Today is July 4. What does that mean to you?
I was issued with a bet that not many people in the audience would remember anything but the U.S. Independence Day. In the spirit of independence I was hoping that at least a few persons would pause to recall that it is the 119th anniversary of the birth of a founding father of the nation – Norman Washington Manley at Roxborough in Manchester.
What does that have to do with PATH you might ask. After all the program is only 10 years old, and ‘daddy Manley’ himself died as far back as 1969.
Well, the very reason for social safety net programs is about unequal development. It is about often entrenched habits that lead to injudicious deployment of resources – whether personal, family or at the level of the state.
At the surface – it seems to be about economics, but it is more profoundly about philosophy – a way of thinking, a way of being.
Trade imbalance is often about looking for satisfaction and solutions outside of one’s capabilities in the same way that two families with limited means can live very different lives because their choices are at variance with each other based on self perception and discipline.
No doubt a pattern of obsession with foreign goods and services helps to drive financial problems, while more often than not we have the solutions inside of us. It was your own Bob Marley that famously said:
“Open your eyes, look within. Are you satisfied with the life you're living?”
This becomes even more poignant when you family has very little means, because then if the answer is ‘no’, it becomes even more of a conundrum to find a satisfying solution.
In fact there are no easy answers, but they are very much present. Our beneficiaries under the PATH program continuously prove that a fulfilling successful life does not depend upon external solution as much as on internal resolve.
We all agree that the funds provided under PATH are inadequate to deliver substantial change in a socially difficult situation. That is why we see it as a partnership of equals that can eventually beat a PATH from subsistent survival to prosperity.
Since the GOJ (with World Bank funding) began the implementation of a reformed social safety net system for the country just over a decade ago, YOU the beneficiaries have in turn demonstrated the power of resilient, self-sufficient mind-sets. That is the Spirit of PATH.
The Spirit of PATH is to make a ‘muckle’ from a ‘mickle’ and merge many ‘muckles’ into the magic of excellence. The kind of tremendous enterprise we honor today as we gather to salute the Top Achievers at both the primary and secondary levels (GSAT and CSEC respectively).
Partnership is another spark which fuels the fire and Spirit of PATH. As we know in the traditional home grown Jamaican folk wisdom – ‘One hand can’t clap’. In this regard I am also quite pleased that we have been able to partner with positive purveyors of not health and education. These are the pillars not just of PATH but of sustainable personal development. The Top School and Top Health Centre therefore deserve our respect and unswerving support. They literally define the interface between funders and clients and so in a real way help to shape the quality of client experience. In social development this must be about respect, so we salute you.

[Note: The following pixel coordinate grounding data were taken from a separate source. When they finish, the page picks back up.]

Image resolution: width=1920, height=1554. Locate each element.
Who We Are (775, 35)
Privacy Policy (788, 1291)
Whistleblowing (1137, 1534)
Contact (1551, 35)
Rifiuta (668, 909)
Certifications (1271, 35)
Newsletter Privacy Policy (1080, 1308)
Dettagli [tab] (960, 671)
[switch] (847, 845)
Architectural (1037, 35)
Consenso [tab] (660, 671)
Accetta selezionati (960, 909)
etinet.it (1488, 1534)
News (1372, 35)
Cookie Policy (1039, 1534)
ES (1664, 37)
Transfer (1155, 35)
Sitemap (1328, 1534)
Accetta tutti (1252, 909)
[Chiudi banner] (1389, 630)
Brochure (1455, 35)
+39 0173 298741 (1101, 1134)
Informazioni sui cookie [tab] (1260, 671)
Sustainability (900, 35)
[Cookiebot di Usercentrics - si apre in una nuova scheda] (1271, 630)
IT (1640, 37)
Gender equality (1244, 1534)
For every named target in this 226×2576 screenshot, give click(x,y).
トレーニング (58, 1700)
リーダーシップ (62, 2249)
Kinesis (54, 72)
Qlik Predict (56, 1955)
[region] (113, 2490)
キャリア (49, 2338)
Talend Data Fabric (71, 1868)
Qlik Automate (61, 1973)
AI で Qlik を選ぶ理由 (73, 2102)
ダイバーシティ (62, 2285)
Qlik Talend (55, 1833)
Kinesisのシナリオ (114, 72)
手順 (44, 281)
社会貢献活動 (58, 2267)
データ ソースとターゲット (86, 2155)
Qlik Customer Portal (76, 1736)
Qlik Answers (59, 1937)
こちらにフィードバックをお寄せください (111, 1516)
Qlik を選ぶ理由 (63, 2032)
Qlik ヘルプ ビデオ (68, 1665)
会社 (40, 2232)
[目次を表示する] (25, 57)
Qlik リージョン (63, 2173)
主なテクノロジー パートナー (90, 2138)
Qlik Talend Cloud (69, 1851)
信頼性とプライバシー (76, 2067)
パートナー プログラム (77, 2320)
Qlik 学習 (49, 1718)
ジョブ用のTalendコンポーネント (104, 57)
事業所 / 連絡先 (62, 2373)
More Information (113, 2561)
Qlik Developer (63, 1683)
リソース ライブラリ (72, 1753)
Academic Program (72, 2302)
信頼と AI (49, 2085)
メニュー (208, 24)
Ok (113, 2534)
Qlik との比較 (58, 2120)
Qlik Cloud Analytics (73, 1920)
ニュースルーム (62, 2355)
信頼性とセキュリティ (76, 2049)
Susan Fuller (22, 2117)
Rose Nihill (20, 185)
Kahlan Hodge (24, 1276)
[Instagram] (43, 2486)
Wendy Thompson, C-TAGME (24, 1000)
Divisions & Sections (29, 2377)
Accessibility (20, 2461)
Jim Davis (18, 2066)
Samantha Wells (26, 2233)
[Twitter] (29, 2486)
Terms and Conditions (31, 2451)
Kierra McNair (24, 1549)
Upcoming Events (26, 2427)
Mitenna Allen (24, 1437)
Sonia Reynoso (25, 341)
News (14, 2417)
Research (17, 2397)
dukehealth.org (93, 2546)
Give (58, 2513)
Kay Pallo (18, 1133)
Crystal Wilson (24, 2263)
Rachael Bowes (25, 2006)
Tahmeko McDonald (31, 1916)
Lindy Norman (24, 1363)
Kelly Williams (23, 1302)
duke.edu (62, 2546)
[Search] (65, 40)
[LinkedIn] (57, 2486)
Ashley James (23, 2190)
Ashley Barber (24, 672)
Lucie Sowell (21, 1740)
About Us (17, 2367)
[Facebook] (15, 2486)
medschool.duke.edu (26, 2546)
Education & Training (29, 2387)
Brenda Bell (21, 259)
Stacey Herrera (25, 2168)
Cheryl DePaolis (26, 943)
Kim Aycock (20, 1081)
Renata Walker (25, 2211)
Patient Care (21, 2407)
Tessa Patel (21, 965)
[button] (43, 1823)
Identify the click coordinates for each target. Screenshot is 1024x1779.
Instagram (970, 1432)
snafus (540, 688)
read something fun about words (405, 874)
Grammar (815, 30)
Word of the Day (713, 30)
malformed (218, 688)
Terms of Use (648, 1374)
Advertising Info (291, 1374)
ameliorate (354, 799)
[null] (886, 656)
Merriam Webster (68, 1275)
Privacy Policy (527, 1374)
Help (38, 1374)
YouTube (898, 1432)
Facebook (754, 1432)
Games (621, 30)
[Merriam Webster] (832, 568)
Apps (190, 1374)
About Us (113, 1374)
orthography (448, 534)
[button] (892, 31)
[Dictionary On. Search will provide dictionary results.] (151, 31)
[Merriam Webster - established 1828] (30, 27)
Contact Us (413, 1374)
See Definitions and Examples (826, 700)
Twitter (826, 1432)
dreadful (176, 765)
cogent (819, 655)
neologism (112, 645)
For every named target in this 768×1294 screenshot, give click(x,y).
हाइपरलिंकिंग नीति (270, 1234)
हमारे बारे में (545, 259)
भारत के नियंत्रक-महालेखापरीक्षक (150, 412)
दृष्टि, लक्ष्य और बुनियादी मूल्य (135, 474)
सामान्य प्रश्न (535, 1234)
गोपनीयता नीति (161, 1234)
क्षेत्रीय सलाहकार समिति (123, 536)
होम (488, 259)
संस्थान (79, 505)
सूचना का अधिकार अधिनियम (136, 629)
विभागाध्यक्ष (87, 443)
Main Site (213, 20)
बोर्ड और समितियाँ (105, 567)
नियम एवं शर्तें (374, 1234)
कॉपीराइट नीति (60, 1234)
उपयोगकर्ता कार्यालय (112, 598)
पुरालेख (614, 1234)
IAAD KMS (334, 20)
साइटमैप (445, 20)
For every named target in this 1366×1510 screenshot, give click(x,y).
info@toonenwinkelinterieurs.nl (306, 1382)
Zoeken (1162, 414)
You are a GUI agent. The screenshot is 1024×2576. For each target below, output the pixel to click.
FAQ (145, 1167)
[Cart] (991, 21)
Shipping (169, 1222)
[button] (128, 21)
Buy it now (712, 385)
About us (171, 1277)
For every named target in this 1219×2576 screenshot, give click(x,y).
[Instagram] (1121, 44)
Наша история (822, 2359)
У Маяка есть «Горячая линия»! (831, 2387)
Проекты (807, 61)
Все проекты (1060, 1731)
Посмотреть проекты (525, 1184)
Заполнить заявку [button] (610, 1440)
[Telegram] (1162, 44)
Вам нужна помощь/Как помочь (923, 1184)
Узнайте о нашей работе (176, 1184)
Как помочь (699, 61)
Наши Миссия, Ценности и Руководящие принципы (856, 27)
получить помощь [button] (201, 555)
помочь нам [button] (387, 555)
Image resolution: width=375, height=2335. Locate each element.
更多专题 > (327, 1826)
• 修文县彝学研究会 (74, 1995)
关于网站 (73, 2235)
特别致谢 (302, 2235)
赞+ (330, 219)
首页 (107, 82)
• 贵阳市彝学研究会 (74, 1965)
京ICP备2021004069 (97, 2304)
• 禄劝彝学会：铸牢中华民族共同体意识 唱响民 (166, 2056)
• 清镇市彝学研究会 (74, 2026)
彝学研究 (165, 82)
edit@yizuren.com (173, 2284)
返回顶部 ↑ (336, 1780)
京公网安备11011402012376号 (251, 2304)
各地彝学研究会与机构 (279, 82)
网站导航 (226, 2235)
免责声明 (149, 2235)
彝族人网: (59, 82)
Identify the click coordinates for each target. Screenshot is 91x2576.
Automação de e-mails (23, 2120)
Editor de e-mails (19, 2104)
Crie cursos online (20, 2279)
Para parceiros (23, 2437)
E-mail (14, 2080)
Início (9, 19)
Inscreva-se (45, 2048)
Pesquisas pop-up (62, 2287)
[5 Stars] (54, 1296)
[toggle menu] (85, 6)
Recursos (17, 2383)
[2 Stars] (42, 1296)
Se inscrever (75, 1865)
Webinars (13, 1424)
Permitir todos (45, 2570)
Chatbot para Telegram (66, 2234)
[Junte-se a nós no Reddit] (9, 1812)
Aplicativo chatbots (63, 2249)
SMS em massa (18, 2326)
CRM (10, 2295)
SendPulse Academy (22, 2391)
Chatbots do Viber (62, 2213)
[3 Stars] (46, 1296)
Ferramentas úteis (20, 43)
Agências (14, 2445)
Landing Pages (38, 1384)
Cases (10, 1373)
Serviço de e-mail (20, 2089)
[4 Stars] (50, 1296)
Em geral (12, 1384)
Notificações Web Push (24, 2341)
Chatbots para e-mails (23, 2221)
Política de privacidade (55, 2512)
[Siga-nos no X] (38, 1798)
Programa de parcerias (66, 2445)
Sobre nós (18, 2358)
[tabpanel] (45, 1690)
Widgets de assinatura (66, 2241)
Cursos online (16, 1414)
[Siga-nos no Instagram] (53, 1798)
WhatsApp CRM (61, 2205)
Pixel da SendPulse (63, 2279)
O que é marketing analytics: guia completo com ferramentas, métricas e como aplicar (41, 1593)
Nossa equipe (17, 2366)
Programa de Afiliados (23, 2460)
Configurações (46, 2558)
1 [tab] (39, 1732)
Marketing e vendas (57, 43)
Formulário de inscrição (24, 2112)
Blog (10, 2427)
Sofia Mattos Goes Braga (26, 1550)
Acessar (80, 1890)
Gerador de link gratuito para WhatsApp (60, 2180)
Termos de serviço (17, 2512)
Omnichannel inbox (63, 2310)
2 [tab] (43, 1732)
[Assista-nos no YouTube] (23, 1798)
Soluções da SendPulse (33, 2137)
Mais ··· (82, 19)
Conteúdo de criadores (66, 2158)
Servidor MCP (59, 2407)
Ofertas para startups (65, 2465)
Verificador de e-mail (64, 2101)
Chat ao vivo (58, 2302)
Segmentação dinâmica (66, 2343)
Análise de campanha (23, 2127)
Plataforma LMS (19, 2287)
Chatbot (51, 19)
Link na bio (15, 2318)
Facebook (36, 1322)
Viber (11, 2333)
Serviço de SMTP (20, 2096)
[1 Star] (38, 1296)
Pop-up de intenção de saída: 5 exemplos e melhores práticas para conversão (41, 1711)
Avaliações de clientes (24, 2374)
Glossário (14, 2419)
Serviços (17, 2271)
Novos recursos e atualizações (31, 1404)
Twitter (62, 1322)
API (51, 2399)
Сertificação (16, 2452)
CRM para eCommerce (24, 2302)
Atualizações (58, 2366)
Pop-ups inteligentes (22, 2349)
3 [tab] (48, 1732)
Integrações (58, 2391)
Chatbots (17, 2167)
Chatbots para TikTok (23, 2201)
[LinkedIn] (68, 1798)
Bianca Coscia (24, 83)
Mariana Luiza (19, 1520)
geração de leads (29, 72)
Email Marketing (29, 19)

The drivers of the program are the dedicated public servants at the Ministry of Labour and Social Security (MLSS) and so the World Bank must once again salute this ‘can do’ team that has not wavered in re-defining Jamaica’s social safety net and closely monitoring its delivery for quality and effectiveness.
After a decade we now have a more cohesive and equitable system to empower Jamaican families who can least afford to fend off the vagaries of life - including persons with disabilities.
The World Bank is indeed very proud to have been associated with PATH because in spite of a few lagging challenges, the management team has flagged the areas of concern and proceeded to solve them one at a time in an open and collaborative manner and with due diligence. We are therefore not worried about the program, challenges notwithstanding.
As we do every time we have the opportunity to address gatherings such as these, the World Bank renews its commitment as a partner in Jamaica’s development through technical support and counsel to ensure that Jamaica’s most vulnerable citizens remains on the PATH to excellence.
Today is about honouring positive behaviour, about celebrating true Jamaican core values, particularly on this the birthday of a founding father of your nation. Let us recall N.W. Manley’s famous challenge to a post independence Jamaica:
‘…the mission of my generation was to win self-government for Jamaica... I am proud to stand here today and say to you who fought that fight with me…Mission accomplished for my generation… and what is the mission of this generation?… It is…reconstructing the social and economic society and life of Jamaica.”
We know that as a people you are proud and resilient, and all you need is a little ‘help up’ to find your feet and to shine. As your flag signifies… ‘the sun shineth, the land is green and the people are strong and creative.’
Congratulations to all to all awardees today – keep shining, growing and bursting with creative energy. With partners like our winners today and those in the extended PATH family, I am sure that the national mission will also be accomplished for this generation as well.